Syllabus: GS 3 – Indian economy
Relevance: Issues related to fiscal federalism
News: Recently, there are demands in some states to implement OPS. Some states like Himachal and Rajasthan have implemented it.
What are the differences between centre and states over fiscal autonomy?
States want to make their own decisions such as the type of pension scheme, the freedom to decide welfare programmes and so on.
But, states neither have the financial resources to implement their decisions nor the freedom to mobilise finances on their own.
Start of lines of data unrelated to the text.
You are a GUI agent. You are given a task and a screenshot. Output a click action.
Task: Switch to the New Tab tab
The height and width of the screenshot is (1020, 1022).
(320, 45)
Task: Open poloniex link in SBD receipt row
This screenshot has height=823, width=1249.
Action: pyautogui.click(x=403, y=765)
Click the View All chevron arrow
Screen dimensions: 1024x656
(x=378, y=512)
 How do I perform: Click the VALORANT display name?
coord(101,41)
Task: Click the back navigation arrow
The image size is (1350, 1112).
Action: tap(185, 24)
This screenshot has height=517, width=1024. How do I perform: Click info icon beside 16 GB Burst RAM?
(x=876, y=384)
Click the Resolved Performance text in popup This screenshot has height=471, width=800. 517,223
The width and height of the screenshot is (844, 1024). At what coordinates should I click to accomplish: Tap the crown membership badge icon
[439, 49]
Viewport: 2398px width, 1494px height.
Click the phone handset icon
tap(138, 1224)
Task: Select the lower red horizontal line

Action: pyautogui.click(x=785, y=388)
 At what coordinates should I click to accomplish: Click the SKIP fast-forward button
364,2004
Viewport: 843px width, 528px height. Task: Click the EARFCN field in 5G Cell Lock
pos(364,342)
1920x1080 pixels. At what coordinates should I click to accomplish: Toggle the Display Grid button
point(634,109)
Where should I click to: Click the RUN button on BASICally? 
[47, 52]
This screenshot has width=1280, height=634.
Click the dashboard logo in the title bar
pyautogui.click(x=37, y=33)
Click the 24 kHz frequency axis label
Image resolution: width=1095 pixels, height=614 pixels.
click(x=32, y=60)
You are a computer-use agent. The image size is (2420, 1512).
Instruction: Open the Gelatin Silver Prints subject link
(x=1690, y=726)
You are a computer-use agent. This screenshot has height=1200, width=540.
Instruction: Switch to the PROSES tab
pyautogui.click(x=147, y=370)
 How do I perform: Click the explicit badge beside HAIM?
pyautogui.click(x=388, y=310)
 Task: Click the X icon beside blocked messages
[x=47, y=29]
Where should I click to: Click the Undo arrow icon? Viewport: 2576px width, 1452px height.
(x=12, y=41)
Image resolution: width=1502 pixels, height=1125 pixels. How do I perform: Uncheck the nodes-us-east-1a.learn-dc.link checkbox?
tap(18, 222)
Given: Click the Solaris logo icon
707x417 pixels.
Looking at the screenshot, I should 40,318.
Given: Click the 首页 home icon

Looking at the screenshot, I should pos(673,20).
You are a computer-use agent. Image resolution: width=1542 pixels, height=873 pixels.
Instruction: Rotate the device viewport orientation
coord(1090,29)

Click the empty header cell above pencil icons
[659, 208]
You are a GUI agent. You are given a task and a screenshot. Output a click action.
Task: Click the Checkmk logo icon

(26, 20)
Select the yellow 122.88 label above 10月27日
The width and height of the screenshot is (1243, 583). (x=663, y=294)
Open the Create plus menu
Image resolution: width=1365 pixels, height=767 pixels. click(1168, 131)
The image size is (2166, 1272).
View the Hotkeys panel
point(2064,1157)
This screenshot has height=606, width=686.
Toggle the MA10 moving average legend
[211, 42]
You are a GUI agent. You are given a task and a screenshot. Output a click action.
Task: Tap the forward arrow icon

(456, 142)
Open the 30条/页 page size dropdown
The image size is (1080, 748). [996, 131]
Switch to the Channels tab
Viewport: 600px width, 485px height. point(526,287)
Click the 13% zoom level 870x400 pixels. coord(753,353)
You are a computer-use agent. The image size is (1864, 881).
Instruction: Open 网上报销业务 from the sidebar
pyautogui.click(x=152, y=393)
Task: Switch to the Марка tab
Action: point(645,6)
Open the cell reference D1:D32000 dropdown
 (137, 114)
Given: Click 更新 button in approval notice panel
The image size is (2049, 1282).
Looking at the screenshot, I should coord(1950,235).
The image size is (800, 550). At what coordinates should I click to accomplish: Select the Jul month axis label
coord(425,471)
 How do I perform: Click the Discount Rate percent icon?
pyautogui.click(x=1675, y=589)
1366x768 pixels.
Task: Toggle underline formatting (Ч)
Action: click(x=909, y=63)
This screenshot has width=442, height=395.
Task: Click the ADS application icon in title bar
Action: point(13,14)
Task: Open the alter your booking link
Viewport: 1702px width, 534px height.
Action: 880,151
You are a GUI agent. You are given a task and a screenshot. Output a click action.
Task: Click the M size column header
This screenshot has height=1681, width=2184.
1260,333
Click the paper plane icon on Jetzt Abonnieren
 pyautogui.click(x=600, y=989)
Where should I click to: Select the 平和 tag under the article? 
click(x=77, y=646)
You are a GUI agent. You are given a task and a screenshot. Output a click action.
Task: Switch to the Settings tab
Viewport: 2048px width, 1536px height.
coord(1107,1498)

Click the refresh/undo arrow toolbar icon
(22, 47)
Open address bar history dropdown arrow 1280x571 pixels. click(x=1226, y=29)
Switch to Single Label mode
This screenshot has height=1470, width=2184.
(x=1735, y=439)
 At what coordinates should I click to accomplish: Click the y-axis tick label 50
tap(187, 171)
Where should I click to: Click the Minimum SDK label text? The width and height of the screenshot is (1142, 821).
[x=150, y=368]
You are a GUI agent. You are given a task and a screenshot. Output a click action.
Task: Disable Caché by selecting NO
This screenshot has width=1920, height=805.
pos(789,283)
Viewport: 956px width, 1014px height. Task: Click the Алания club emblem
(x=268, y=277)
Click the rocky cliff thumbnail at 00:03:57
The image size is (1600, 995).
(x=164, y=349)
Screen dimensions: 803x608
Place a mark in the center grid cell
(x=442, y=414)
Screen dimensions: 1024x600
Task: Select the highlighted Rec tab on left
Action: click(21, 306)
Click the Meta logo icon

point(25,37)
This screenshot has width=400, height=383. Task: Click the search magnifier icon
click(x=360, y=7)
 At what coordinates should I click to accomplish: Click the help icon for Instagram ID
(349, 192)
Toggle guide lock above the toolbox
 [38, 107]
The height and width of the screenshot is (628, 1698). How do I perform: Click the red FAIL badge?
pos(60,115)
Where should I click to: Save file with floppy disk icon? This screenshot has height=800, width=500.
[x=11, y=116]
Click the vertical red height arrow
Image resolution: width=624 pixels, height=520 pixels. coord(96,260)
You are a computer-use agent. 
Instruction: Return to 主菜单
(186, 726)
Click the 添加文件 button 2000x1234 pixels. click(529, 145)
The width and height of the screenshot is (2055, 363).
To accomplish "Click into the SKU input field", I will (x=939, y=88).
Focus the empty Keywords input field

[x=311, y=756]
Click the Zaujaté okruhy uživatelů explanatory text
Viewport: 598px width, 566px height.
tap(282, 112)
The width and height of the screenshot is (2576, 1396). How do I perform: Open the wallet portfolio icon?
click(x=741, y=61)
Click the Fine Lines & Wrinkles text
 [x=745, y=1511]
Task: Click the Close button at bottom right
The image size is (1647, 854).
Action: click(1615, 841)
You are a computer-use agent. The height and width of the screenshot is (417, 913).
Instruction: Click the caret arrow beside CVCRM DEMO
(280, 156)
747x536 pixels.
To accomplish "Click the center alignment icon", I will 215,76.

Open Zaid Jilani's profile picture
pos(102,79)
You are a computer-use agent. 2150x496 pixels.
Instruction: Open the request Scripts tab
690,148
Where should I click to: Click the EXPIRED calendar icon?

They are dependent on the Centre for resources.
This is responsible for the current standoff between the Union government and states over various issues such as “freebies” versus welfare, reversion to the old pension scheme, and imposition of conditions for financial grants on states.
|Must read: Comparison of National Pension Scheme with Old Pension System – Explained, pointwise|
The poor financial condition of states: States such as Rajasthan, Punjab, Himachal Pradesh, Chhattisgarh, Jharkhand and Bengal want to implement the old pension scheme (OPS).
But large states such as Maharashtra, Tamil Nadu, Karnataka and Gujarat are resisting pressure from their government employees to revert to OPS
Paradoxically, states that want to implement OPS have much higher debt levels (40% of GDP) than the states that are reluctant to switch to OPS (22%).
Punjab has a debt of 48% of GDP. It spends nearly one-fifth of its income on just pensions for government employees.
When these states spend so much of their income on pensions, they will not have enough resources to cater to the basic needs of the remaining population. It forces them to borrow more money.
States that are implementing OPS do not have the financial strength for it. They are dependent on the Centre to provide funds either through devolution of taxes collected from other states or by borrowing and lending.
|Read more: State elections and the troubling return of the old pension scheme|
The financial gap between states: Just four large states; Maharashtra, Tamil Nadu, Karnataka and Gujarat are net contributors to the Union government’s tax pool. Most other states are net takers.
When the Punjab or Himachal government claims it has the right to decide on OPS, it is actually paid for indirectly by the future generations of people in Maharashtra, Gujarat, Tamil Nadu and Karnataka through the Union government.
The purpose of such redistribution is to close the gap between these states over time. But, the gap between the “net giving” and the “net taking” states has only increased.
For example, the gap between the debt levels of states that have implemented OPS vis-à-vis the states that have resisted OPS has increased from 13% in 2003 to 20% of GDP in 2023.
This pattern of the richer states giving and the needier states taking more and more over time without closing the gap is unsustainable and dangerous. Profligate schemes like OPS will only exacerbate the gap between the richer and poorer states.
At some point, the richer states will start to question the efficacy of such redistribution and the need for them to continue to fund regressive schemes in poorer states.